▸ **SOURCE**:

I am a new triumph owner, 75 tr6. thought I was changing the oil and I believe i emptied the transmission fluid. I inscrewed the plug under the motor, I know it was stupid. How can i replace the fluid, I don't see anywhere to pour it back in, can anyone out there help a rookie ?
DH Hutton

Hi DH

If you unscrewed the plug from the bottom of an aluminium part, then you drained the gearbox. If the plug was in the side of the black pressed steel sump, it is engine oil.

The fill plug for the gearbox is on the driver's side (assuming you have a LHD car), and is a square head plug. You might be able to see it if you look up from directly below, but if you are stuck (like me) with axle stands, you may have to feel around for it. Then comes the fun part - you have to get the oil up and into the fill plug. There are various pumps you can use, or you can use one of the oil cans with a thumb lever - this will strengthen your thumb, I can assure you.

The oil you need is something that is friendly to your yello wmetal gearbox parts, and it is, of course, not readily available. You need EP90 (I think). You can get it from The Roadster Factory, and occasionally from places like NAPA. You can also go with a synthetic from Redline (MT90?), which may be easier to get hold of, but will cost you...

If you have an overdrive box, then this all changes, and you need something else. Someone with a fancy overdrive gearbox will no doubt come along and advise...

If you drained the engine, then the Castrol GTX 20W50 (the legally required oil of all British cars) goes into the filler on top of the rocker cover.

Hope that helps.
Cheers
Alistair
A Hewitt

Perhaps this will help. If you did pull the tranny plug, the fill plug is on the side of the gearbox about 2/3 of the way up.

▸ **DATA EXTRACT**:
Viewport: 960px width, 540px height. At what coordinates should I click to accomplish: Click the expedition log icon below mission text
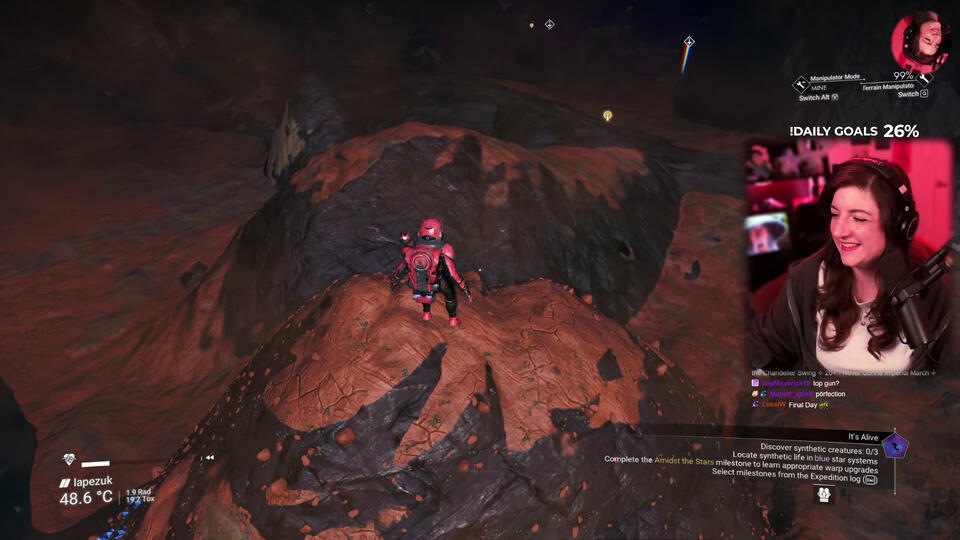click(x=823, y=493)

▸ **THE TASKS**:
1. Extract everything in the TR6 fluid thread from "If you have" down to "along and advise...", word for word.
2. Continue the forum thread about refilling fluid in a TR6 from the point where it stops.

▸ **WRITTEN RESPONSES**:
1.
If you have an overdrive box, then this all changes, and you need something else. Someone with a fancy overdrive gearbox will no doubt come along and advise...

2.
SteveP1

MR DH, do you have a manual?

Hey, since I am 6-less.
Am I still allowed here?
Don Kelly

For the engine oil, the Castrol 20w50 is OK although you might want to toss a little ZDDP in there with it. Shell has an oil in their Rotella line that still has a reasonable amount of ZDDP in it, but even that will go away eventually. Your flat tappet engine will thank you for it.

On the gear oil, it's more than just being "yellow metal friendly" and that "EP" is extreme pressure aimed at the types of loads seen in differentials. There are GL5 gear oils oils out there that are acceptable for the yellow metal parts, but still not something that you want to run in a transmission. The EP additives in GL5 for lack of a better term, plate onto everything and play havoc with the syncros. Running a GL4 means that you don't have to worry about those EP additives. Don't let anybody bamboozle you with the GL4/GL5 rating, it's really a GL5 that's yellow metal friendly. By specification there is an upper limit in GL4 on the additives that aren't yellow metal friendly, but no upper limit on the yellow metal friendly EP additives that aren't friendly to syncros and that is where the GL4/GL5 rating comes from in that it meets the letter of both standards. These cars are somewhat more tolerant of that than others, but still not a place that I want to go. If your shifting is notchy and difficult, you should consider replacing the gear oil with some fresh dinosaur GL4 or non-detergent motor oil, the Redline MT or the Motorcraft synthetic (see below on these). Note it might take a while for the additive to wear off the syncros, some folks see results quickly while others take a few hundred miles. In your diff, GL5 is no problem.

The Redline MT is pretty good stuff, I think the MTL is a little light for these cars. If you have a non-overdrive you might also consider the Ford/Motorcraft Full Synthetic Manual Transmission Fluid. It was originally developed for some German transmissions that Ford used and has become reasonably popular with the Miata and S2000 crowd along with a few other select elixirs. I run the Motorcraft in the Miata. The top item in the image is the transmission fluid, the bottom is for diffs. Note the part numbers and specification numbers. You have to watch them sometimes as I have heard of, and had happen to me, where the guy gets the wrong stuff but tries to tell you otherwise. Forewarned is forearmed...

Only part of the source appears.